Peirce's adaptation of the Stephen King novel about a bullied girl who gets bloody revenge on her high school classmates -- previously put on film by Brian De Palma in 1976 -- received mixed reviews. Some critics praised the film's loyalty to the source material, while others, like Grantland's Wesley Morris, found something lacking:
"you can feel [Peirce] caught in the awkward position of wanting to challenge the material, to open it up further rather than furnishing the film with as much vaginal imagery as she does. You can also sense her not wanting to alienate the audience or the studio."
Peirce addressed some of the criticisms she'd heard, acknowledging that "there were some people that took me to task for not changing enough."
"I did change things. It may not have been as much as some people wanted. But you have a book that's very specific in time and place and how it represents some things. It'd be challenging to change a lot of things and still have the story work. I understand why you can't wholeheartedly change the whole thing. I was hired on a green-lit movie, and there's not a lot of time. You change as much as you can while you're shooting."
The director compared her experience on "Carrie" to the one on "Boys Don't Cry," a passion project of hers that took, in her telling, five years to make: "I was able to be inside of and control everything because I had the luxury of time. 'Stop-Loss' and ['Carrie'] are kind of the same size. You'll find that directors say, 'I wish I could've shot here, I wish I could've had that actor.' A movie is just an endless supply of want. And then there's the reality of what you get. Movies are made when they're made. I'd like more time, of course.

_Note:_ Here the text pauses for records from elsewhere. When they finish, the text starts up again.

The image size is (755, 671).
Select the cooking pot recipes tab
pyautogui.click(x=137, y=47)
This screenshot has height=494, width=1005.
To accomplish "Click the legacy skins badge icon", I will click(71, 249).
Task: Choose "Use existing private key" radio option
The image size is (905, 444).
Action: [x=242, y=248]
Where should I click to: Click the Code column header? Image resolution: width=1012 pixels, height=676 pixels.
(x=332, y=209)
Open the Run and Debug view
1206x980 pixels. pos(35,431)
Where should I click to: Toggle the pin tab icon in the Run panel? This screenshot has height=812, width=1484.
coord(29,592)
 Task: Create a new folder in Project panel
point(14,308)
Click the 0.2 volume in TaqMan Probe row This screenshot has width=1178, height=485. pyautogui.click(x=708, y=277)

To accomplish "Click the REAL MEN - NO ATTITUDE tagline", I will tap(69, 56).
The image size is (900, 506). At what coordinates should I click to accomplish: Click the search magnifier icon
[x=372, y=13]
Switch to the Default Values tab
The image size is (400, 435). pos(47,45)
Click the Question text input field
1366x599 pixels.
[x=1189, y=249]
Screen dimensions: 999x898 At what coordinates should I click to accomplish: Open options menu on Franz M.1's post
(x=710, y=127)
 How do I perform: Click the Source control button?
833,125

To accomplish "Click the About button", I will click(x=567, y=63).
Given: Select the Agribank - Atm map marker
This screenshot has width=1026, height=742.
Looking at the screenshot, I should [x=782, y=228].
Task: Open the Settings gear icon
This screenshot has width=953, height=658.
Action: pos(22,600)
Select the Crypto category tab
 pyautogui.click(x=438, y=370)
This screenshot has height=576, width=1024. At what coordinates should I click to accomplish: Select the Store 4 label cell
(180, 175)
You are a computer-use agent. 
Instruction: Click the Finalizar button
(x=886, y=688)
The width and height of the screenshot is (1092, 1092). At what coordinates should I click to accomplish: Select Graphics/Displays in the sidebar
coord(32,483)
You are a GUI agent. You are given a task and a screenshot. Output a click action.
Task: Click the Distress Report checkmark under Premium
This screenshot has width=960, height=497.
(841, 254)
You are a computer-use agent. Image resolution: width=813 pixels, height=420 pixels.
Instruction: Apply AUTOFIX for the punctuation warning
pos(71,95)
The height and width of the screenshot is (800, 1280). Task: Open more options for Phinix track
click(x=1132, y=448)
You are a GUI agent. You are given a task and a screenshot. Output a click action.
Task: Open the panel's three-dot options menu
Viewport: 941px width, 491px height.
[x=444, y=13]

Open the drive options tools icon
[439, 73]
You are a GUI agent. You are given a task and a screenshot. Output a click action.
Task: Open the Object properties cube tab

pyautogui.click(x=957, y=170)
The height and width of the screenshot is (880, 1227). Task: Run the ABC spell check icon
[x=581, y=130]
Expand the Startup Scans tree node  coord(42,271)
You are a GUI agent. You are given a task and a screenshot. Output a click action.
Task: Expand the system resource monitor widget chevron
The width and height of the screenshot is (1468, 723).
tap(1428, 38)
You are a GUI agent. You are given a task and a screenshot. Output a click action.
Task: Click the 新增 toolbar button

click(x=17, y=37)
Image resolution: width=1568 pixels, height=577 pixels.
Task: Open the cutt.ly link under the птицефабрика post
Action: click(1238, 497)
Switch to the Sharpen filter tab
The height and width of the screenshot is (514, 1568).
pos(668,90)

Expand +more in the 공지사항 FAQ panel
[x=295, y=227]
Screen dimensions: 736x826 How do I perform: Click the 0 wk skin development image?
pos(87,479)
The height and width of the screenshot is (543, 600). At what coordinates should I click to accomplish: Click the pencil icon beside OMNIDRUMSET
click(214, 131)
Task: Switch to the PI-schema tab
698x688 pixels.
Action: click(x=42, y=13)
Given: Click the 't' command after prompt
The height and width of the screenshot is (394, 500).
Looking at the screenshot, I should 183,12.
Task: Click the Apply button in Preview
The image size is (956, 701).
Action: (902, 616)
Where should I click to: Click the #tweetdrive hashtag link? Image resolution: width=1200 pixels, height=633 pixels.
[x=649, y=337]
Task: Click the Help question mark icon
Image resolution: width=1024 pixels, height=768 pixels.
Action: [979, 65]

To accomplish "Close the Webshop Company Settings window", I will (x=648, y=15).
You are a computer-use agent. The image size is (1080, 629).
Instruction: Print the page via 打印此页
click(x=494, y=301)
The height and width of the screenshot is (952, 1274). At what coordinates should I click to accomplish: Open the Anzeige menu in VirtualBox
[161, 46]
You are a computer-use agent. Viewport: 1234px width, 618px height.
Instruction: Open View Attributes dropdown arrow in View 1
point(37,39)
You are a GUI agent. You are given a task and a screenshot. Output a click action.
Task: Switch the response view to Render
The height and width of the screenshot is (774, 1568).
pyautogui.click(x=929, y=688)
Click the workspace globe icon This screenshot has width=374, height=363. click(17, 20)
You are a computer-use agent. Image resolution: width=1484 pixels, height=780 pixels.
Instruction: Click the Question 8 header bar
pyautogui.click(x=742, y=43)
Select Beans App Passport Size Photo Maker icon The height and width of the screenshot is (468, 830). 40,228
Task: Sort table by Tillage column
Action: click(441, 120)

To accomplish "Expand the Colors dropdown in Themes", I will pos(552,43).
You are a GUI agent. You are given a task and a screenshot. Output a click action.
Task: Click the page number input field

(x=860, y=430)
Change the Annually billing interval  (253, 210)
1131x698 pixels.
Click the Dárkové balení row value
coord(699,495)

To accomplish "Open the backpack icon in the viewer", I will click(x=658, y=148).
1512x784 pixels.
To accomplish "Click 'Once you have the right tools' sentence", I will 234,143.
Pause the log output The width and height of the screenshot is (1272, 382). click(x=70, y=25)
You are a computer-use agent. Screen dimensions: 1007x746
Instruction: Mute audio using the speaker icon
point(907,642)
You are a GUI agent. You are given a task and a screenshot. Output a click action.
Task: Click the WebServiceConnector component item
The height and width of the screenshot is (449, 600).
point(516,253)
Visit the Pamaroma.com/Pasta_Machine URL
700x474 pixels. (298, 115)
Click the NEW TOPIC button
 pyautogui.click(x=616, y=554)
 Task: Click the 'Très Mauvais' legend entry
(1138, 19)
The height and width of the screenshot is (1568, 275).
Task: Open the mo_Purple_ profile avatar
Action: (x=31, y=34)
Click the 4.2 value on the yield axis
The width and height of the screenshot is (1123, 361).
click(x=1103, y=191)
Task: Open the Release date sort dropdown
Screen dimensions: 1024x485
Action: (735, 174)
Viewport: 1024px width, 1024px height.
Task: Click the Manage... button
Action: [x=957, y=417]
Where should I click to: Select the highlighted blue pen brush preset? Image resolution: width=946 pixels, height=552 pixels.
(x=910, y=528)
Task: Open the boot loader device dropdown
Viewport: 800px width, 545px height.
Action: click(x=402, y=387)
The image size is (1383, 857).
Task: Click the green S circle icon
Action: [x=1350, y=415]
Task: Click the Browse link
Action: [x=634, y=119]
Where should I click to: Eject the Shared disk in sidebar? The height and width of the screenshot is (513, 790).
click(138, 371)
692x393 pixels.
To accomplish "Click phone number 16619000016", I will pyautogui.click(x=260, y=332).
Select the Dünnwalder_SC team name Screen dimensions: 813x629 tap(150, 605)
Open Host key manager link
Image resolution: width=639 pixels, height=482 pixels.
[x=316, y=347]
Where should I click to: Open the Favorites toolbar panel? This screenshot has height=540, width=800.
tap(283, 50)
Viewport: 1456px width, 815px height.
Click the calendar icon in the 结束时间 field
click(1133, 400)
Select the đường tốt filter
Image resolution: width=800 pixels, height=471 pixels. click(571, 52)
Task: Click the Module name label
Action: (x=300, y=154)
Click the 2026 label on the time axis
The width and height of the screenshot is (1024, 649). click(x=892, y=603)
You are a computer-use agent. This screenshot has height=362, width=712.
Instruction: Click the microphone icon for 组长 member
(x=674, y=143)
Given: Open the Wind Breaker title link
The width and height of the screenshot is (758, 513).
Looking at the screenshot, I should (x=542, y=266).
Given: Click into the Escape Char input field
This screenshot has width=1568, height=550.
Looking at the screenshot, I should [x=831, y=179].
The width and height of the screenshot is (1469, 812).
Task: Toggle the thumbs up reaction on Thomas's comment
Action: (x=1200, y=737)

You don't always have that. You get a movie that's an opportunity, and you do the best you can."
Peirce described her vision for the film as a "superhero origin story" and noted she was happy that viewers of her film were able to more strongly comprehend the mother-daughter bond between the telepathic Carrie and her controlling mother. But she denied that her existence as a female director inflected the story in any way: "I hate to reduce things to 'A woman can do this' or 'A man can do that.' I don't want to think a black or white director can do only certain things either. If being a female-bodied person has a relationship to the film -- with bringing up her relationship with her powers and the mother-daughter relationship -- well, it's fictional, but they're realistic. If people wanted me to give more than that,... there's only so much I could do in a short time."
Peirce does not see herself, post-"Carrie," working in the world of studio film, though she is currently working on a sex comedy "with a gender twist" to be produced by Judd Apatow. Citing films with "social concern" like "Dallas Buyers Club," "Fruitvale Station" and "12 Years a Slave" as in line with her interests, Peirce said: "I think the truth is, I'd like to get back to a version of where I was with 'Boys Don't Cry.' I loved 'Carrie,' and I had a wonderful experience ... There's social concern in the movies I like, a strong protagonist that breaks my heart. There are echoes there of where I came into my artistry -- and that's where I'm going to end up going back. And I don't care if it's movies or TV."
Over time, a new audience will discover "Carrie" on home entertainment. And that's fine with Peirce -- great, in fact. She encouraged Salon readers to check out the Blu-ray edition: "There's an alternate ending that's stronger than the one we had in release."